Records from a data source

* * * * * * *

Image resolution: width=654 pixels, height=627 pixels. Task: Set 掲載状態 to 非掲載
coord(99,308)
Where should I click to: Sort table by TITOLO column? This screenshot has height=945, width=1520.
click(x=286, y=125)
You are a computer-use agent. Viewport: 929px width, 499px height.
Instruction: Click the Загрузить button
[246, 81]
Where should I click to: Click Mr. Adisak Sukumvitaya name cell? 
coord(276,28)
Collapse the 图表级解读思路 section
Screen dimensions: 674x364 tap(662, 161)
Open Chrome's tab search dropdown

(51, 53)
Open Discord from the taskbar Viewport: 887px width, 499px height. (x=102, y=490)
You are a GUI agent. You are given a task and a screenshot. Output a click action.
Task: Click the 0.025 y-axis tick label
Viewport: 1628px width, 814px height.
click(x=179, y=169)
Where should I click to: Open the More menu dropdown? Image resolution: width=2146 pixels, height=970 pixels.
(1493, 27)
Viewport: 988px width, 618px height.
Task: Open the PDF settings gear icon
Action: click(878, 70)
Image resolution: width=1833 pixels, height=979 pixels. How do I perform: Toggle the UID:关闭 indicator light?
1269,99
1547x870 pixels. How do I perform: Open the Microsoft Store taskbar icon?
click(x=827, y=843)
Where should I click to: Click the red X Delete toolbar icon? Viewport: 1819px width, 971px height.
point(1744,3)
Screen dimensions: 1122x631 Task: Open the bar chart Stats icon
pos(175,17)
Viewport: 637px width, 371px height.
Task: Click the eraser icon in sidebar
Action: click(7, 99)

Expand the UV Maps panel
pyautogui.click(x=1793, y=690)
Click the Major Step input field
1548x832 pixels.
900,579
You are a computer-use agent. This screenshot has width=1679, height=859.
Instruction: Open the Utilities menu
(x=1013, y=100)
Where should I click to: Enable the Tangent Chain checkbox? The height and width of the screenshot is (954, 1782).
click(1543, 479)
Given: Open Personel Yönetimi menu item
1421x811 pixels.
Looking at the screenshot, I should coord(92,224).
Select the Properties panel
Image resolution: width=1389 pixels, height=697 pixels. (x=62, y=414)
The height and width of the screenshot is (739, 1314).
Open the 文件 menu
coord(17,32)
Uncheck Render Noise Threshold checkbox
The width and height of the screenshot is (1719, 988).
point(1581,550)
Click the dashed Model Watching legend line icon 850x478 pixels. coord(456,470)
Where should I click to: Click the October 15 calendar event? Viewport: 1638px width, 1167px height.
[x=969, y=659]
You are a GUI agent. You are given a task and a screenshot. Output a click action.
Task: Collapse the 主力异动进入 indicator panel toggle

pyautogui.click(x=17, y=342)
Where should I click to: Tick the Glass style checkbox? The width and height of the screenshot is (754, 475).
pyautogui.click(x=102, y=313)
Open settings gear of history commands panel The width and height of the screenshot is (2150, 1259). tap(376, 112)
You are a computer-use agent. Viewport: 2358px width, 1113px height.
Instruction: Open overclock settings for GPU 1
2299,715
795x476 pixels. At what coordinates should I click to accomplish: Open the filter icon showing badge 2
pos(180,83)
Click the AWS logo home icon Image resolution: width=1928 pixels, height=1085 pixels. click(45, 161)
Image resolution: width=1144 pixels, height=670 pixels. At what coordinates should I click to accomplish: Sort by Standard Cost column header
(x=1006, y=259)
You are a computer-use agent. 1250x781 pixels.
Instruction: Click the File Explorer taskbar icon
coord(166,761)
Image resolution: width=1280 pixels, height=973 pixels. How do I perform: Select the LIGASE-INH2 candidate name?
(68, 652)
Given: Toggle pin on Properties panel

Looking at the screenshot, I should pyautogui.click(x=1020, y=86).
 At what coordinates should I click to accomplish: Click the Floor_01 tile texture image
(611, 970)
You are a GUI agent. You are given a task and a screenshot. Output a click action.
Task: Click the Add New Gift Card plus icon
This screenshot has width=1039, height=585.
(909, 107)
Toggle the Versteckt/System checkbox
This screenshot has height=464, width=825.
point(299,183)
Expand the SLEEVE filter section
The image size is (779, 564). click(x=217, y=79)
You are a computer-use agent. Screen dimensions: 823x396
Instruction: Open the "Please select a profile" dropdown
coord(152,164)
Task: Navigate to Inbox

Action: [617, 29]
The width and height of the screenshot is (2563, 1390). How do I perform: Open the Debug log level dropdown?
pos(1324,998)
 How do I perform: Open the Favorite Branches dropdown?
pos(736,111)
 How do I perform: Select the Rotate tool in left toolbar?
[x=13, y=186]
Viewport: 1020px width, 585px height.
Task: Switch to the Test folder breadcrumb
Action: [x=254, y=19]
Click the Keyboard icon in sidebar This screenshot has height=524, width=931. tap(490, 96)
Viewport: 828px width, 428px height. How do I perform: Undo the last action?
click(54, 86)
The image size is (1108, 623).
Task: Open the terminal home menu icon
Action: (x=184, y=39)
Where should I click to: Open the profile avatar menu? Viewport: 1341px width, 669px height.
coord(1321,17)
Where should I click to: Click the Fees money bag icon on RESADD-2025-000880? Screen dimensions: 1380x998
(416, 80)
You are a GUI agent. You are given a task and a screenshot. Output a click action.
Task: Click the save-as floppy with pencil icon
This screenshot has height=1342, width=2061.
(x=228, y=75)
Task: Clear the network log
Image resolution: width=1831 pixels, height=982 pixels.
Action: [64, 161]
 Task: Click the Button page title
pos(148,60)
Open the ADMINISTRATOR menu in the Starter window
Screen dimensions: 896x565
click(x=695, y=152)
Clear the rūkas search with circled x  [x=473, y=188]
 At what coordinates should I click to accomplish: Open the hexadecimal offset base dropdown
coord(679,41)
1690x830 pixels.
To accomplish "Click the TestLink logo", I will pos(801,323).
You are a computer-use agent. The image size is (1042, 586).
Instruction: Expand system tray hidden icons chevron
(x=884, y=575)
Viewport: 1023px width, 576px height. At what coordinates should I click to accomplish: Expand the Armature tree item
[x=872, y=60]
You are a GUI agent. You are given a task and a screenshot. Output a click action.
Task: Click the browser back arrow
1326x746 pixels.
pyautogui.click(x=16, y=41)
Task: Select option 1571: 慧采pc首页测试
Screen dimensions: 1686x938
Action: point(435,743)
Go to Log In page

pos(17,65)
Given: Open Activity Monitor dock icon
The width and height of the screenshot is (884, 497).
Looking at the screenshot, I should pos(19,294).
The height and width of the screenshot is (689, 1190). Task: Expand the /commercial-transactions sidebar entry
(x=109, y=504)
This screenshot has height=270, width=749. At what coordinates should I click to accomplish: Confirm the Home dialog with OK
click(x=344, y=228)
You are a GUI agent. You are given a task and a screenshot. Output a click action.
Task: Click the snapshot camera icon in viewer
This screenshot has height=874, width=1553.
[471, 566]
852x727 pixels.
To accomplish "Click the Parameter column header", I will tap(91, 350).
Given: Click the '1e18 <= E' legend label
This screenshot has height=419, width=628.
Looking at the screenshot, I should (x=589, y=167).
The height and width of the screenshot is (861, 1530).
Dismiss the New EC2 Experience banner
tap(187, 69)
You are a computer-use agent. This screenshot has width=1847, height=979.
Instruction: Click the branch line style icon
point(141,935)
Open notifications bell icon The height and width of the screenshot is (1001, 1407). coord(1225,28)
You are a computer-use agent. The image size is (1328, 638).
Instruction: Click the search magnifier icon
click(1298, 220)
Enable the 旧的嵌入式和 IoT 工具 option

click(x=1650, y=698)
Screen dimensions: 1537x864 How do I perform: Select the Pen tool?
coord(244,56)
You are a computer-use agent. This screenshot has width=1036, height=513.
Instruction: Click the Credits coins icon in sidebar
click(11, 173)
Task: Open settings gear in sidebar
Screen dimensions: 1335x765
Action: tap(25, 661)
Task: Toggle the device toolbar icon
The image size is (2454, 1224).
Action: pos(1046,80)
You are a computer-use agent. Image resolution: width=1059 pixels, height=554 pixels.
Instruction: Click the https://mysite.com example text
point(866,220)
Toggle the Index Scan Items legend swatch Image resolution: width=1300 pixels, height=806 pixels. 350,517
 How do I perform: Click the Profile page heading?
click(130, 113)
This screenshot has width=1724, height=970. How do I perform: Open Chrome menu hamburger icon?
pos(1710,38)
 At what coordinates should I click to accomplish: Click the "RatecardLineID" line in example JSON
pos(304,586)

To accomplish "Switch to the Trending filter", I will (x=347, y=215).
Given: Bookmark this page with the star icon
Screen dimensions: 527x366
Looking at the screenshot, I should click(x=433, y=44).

* * * * * * *

▶ _EXERCISE OBJECTIVE_:
Give only the lines from the one holding "has width=1679, height=859." through the one holding "Given: Open Personel Yönetimi menu item", each restated exactly as it appears above.

▶ _RESULT OF THE EXERCISE_:
You are a computer-use agent. This screenshot has width=1679, height=859.
Instruction: Open the Utilities menu
(x=1013, y=100)
Where should I click to: Enable the Tangent Chain checkbox? The height and width of the screenshot is (954, 1782).
click(1543, 479)
Given: Open Personel Yönetimi menu item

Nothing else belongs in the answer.